Writing it down lets me clear it out of my head and get back to work. Then,
whenever I have some downtime waiting in line or whatnot I can go over old
ideas and explore them or cross them out.

Been doing this for about a year, and I've noticed that writing down every
idea does seem to have increased the generation rate of new ideas -- but
that's not a bad problem :)

Two other benefits from carrying a notebook:

1) I've never been good at placing events in time, so noting significant
events and the date helps me retain a life timeline of sorts. If particularly
inspired I might note a thought or feeling about the event, but never more
than a sentence. This is the closest I get to journaling.

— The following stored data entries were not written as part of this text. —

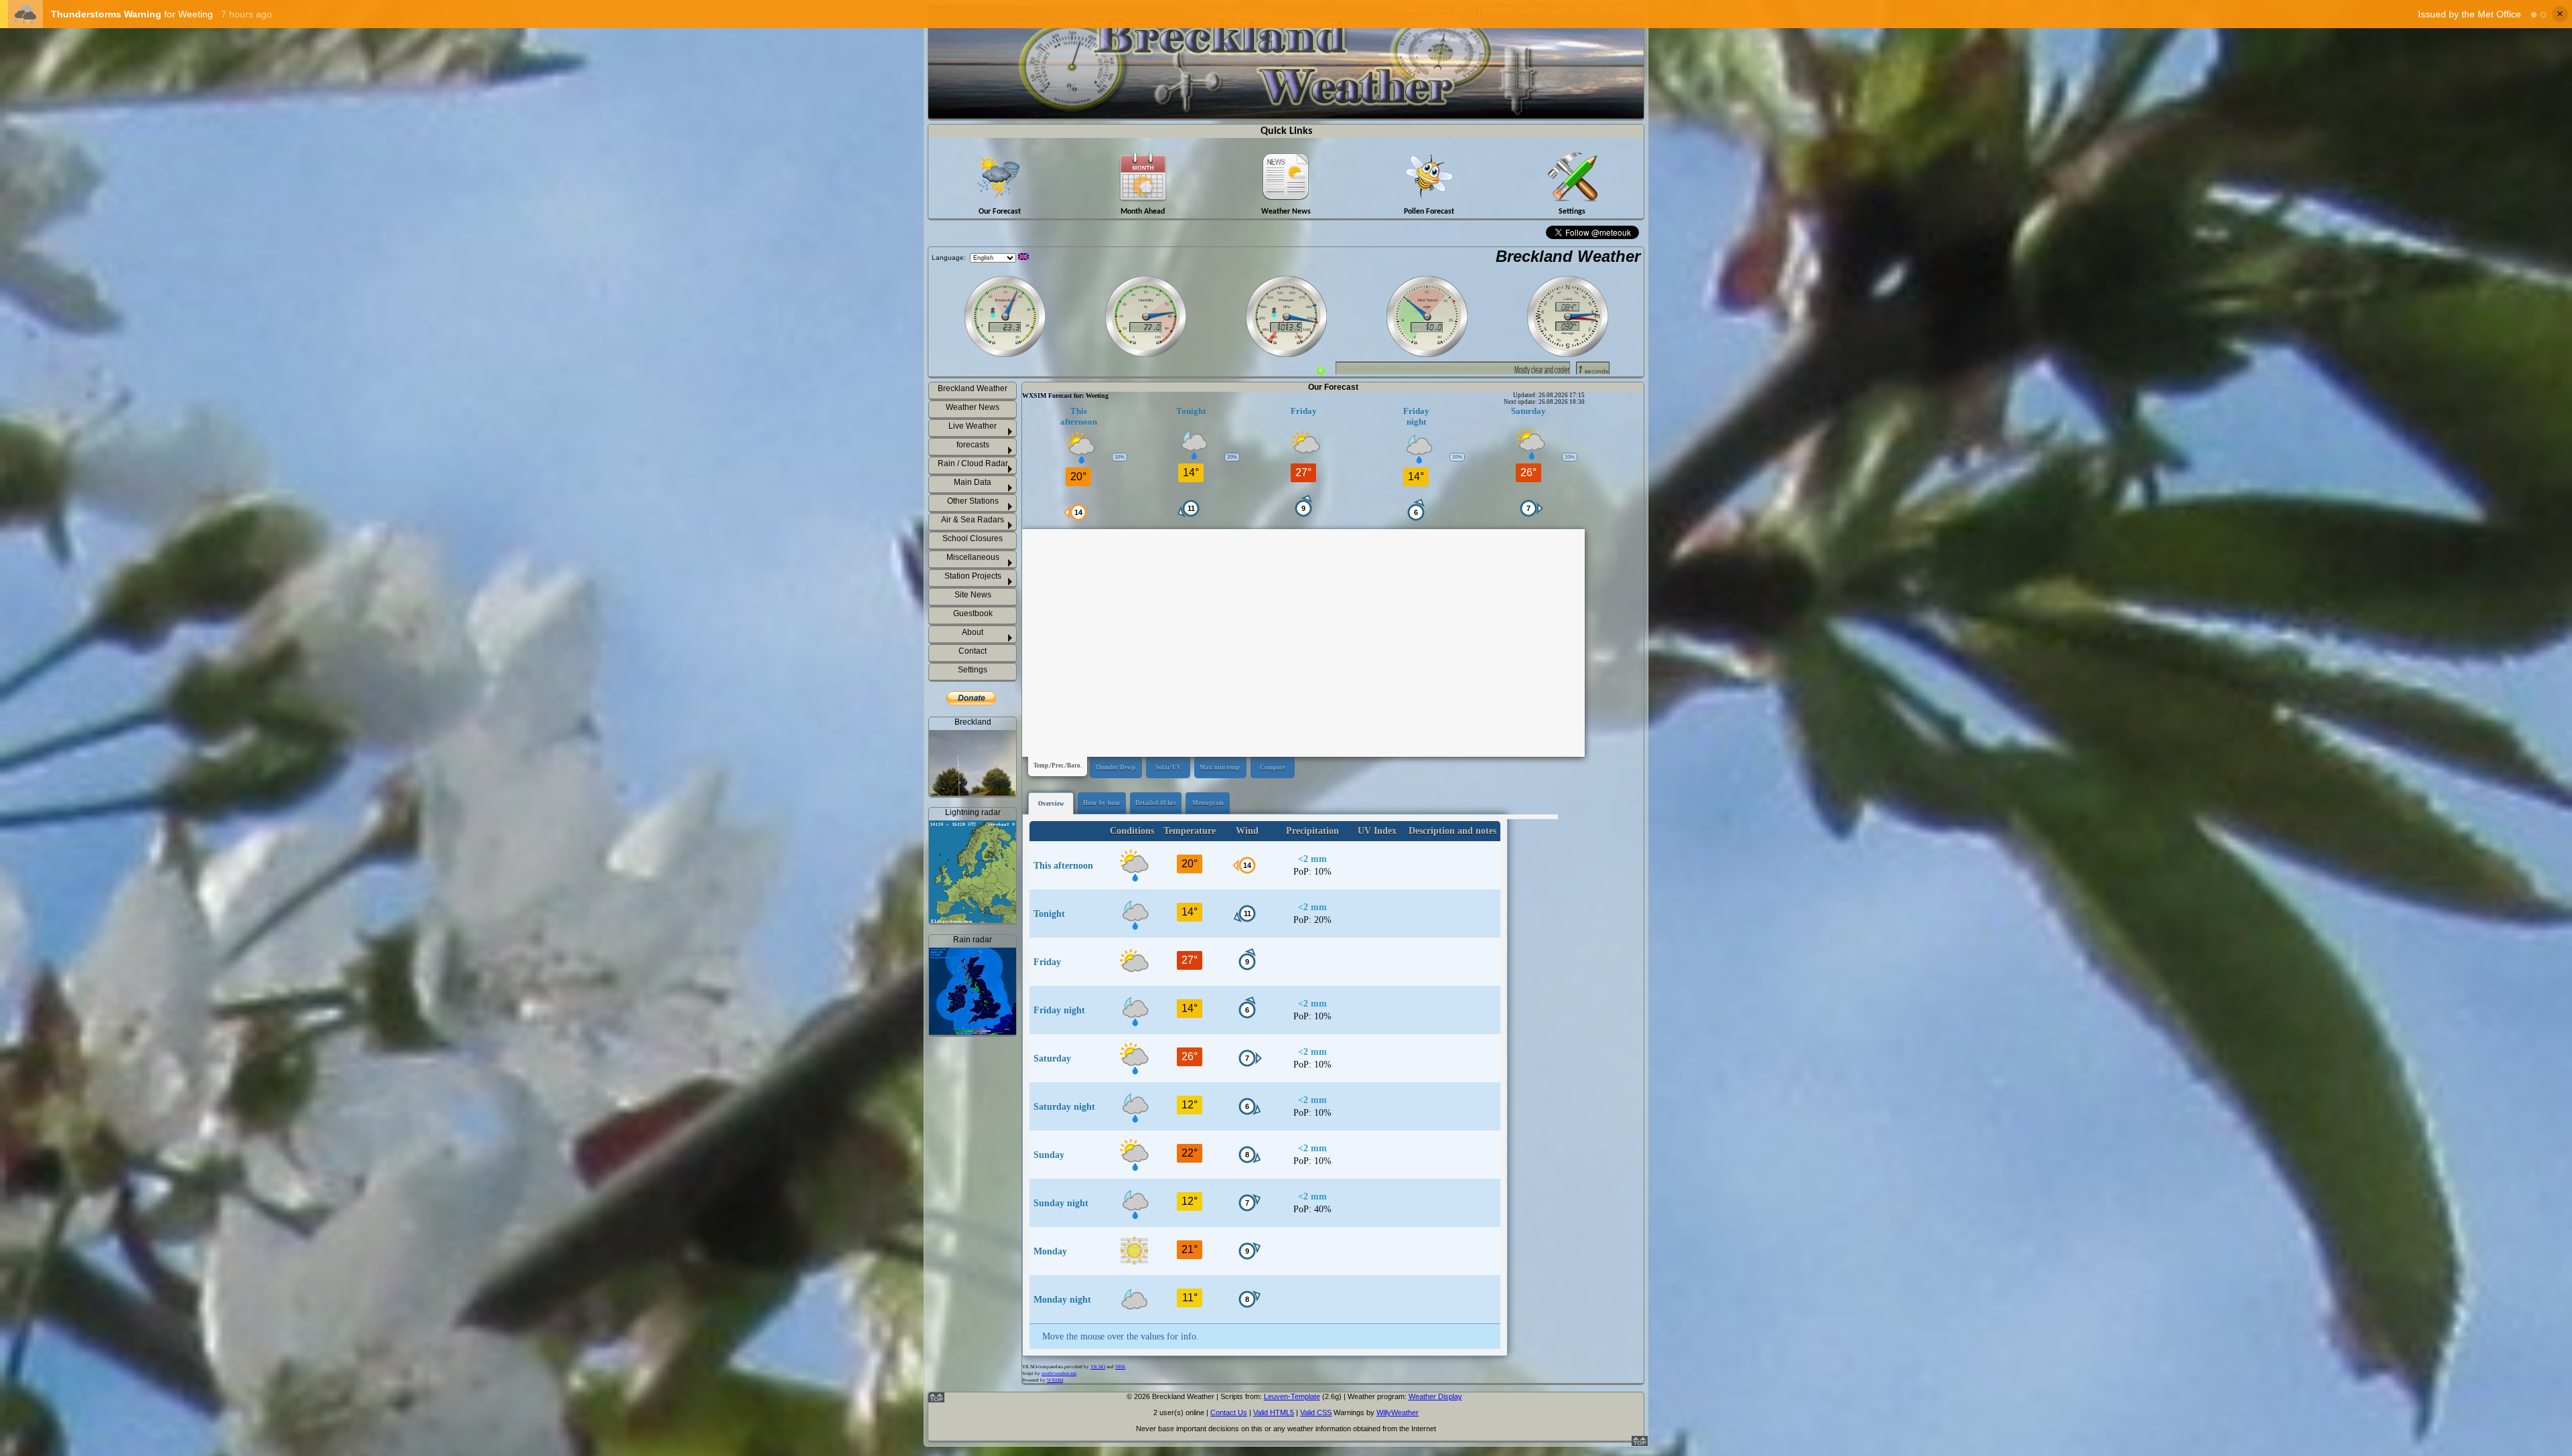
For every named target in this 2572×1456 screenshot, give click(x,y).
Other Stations (973, 501)
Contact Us (1228, 1412)
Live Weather (972, 426)
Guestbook (973, 613)
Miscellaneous (972, 557)
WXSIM (1055, 1380)
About (972, 632)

2) Jotting down a note on paper appears to be more socially acceptable than
taking notes on a phone. Typing on my phone has the appearance of ignoring the
other person, and giving an explanation can derail the conversation. A
notebook is self-explanatory.

------
CyberFonic
I've tried to keep journals as computer files, but I can't just flip through
them like you do with a notebook. So I have adopted a hybrid approach. I keep
a journal for ideas that are evolving and to capture ideas without going off
on tangents. Once ideas are firmed up I write documentation for the project.
The commit logs give me a record of progress, etc.

------
dctoedt
Saving emails does much the same thing at zero additional cost.

(Of course, if you save work emails and have to leave them behind if you
change jobs, that can defeat the purpose.)